■ Exercise instructions
Give every line from the entries that contains "resolution".

■ Source information
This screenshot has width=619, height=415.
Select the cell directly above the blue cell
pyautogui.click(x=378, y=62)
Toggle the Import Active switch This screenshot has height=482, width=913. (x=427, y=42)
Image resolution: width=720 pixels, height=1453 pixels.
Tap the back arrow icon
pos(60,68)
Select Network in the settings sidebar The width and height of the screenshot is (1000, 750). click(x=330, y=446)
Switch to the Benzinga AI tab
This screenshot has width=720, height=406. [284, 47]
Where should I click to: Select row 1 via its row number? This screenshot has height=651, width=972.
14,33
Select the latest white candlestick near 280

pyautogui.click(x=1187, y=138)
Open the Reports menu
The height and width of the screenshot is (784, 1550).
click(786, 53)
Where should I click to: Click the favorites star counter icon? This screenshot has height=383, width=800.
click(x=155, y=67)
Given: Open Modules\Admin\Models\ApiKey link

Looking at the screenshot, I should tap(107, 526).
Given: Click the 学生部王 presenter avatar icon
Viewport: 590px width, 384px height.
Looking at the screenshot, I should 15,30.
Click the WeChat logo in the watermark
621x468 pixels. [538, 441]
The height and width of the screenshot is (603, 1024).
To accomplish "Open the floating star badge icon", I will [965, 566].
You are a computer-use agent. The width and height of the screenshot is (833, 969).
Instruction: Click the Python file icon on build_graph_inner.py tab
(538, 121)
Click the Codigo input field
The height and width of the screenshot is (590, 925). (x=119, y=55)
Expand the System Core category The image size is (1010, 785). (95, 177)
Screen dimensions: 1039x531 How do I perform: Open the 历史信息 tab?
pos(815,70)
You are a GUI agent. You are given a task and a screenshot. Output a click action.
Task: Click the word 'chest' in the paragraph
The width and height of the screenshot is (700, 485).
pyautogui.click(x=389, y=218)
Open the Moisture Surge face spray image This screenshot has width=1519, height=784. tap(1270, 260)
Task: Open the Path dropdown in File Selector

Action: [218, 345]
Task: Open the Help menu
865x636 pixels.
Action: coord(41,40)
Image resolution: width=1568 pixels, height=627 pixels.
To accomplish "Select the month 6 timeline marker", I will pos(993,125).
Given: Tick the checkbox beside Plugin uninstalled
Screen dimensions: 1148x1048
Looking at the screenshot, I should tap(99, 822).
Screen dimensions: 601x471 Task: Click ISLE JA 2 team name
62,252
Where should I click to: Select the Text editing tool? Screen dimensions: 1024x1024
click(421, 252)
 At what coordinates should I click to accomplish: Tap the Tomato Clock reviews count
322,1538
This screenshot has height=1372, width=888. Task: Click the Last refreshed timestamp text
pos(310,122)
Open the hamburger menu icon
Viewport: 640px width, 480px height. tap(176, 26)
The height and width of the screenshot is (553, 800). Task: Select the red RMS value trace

■ Answer section
Image resolution: width=720 pixels, height=1453 pixels.
Image resolution: width=1568 pixels, height=627 pixels.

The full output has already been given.